#### TEXTE EXTRAIT

J’me souviens quand j’étais plus jeune, je voulais toujours avoir une année de plus. J’me disais que c’était cool 10 ans, mais 11 c’était mieux, qu’à 15 ans je serais une vraie adolescente, mais finalement non c’était plutôt à 16. Puis, 20 c’est un beau chiffre rond, 20 ans, ça sonne bien, mais 21 c’est plus cool dans l’fond, crime la majorité dans le monde!
J’avais hâte de vieillir.
Après 21 ans, c’était fini par exemple. Je savais que mes cellules ne se reconstruiraient plus; à partir de 25 ans, j’étais donc à la porte de la déchéance.
C’est aussi à partir de cet âge qu’on a commencé à me parler de REER, moi, caissière au Pharmaprix, fraîchement graduée du Cégep, en sciences humaines profil individu, la vieillesse venait de prendre une tout autre importance.

#### CONSIGNE
Reproduisez intégralement le texte sur l'envie de vieillir, sans rien y changer.

(Données enregistrées)
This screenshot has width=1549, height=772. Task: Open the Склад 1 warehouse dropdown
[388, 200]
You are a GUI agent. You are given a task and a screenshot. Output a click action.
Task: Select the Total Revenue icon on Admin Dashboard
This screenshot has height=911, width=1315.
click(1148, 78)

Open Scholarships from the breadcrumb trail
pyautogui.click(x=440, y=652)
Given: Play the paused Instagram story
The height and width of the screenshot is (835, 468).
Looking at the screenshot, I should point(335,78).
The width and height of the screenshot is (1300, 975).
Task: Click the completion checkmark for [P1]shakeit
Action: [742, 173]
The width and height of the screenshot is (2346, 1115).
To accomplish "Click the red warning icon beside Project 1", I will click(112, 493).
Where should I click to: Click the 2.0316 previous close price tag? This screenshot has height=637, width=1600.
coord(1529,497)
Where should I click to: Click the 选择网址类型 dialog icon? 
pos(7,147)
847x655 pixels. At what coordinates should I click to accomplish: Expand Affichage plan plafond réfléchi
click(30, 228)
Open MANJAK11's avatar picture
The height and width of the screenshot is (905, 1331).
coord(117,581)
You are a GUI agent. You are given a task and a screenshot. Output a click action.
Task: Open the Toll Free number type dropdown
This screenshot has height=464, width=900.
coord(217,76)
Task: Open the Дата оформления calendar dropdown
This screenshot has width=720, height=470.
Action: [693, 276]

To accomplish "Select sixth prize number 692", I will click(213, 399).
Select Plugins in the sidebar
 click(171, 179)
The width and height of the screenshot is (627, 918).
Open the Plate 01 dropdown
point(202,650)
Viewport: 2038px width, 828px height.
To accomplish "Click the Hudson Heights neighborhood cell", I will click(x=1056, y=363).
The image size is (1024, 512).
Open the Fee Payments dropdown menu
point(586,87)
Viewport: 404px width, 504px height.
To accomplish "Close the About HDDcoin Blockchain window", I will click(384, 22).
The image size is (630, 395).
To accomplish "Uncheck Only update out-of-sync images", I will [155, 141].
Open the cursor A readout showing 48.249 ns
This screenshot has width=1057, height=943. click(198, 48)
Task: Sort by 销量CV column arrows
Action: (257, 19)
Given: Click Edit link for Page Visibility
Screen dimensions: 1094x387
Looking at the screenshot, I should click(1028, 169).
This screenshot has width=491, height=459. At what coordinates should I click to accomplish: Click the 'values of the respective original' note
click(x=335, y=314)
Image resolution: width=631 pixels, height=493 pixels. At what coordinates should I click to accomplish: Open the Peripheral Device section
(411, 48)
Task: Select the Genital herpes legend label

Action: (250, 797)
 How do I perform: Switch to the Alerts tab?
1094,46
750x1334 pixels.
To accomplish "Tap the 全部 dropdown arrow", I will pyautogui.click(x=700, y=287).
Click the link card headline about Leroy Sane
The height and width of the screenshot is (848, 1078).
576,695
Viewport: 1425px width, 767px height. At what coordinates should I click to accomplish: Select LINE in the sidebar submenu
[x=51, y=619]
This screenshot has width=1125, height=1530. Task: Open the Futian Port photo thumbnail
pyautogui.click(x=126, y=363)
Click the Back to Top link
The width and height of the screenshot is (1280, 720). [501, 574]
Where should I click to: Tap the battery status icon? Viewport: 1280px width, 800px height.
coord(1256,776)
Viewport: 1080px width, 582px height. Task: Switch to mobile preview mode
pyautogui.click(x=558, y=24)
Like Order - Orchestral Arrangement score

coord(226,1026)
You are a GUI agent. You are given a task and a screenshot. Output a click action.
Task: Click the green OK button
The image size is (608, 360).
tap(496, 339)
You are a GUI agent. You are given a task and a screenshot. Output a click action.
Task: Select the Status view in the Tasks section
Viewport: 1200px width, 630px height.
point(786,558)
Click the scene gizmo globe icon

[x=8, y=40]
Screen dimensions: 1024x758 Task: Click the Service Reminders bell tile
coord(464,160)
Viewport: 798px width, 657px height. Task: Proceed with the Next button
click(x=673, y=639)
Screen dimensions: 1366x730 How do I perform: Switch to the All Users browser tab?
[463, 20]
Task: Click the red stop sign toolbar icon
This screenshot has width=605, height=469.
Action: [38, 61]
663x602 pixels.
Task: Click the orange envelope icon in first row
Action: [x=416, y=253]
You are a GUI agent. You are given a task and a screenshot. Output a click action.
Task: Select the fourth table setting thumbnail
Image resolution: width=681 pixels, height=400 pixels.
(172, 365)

#### SOLUTION
J’me souviens quand j’étais plus jeune, je voulais toujours avoir une année de plus. J’me disais que c’était cool 10 ans, mais 11 c’était mieux, qu’à 15 ans je serais une vraie adolescente, mais finalement non c’était plutôt à 16. Puis, 20 c’est un beau chiffre rond, 20 ans, ça sonne bien, mais 21 c’est plus cool dans l’fond, crime la majorité dans le monde!
J’avais hâte de vieillir.
Après 21 ans, c’était fini par exemple. Je savais que mes cellules ne se reconstruiraient plus; à partir de 25 ans, j’étais donc à la porte de la déchéance.
C’est aussi à partir de cet âge qu’on a commencé à me parler de REER, moi, caissière au Pharmaprix, fraîchement graduée du Cégep, en sciences humaines profil individu, la vieillesse venait de prendre une tout autre importance.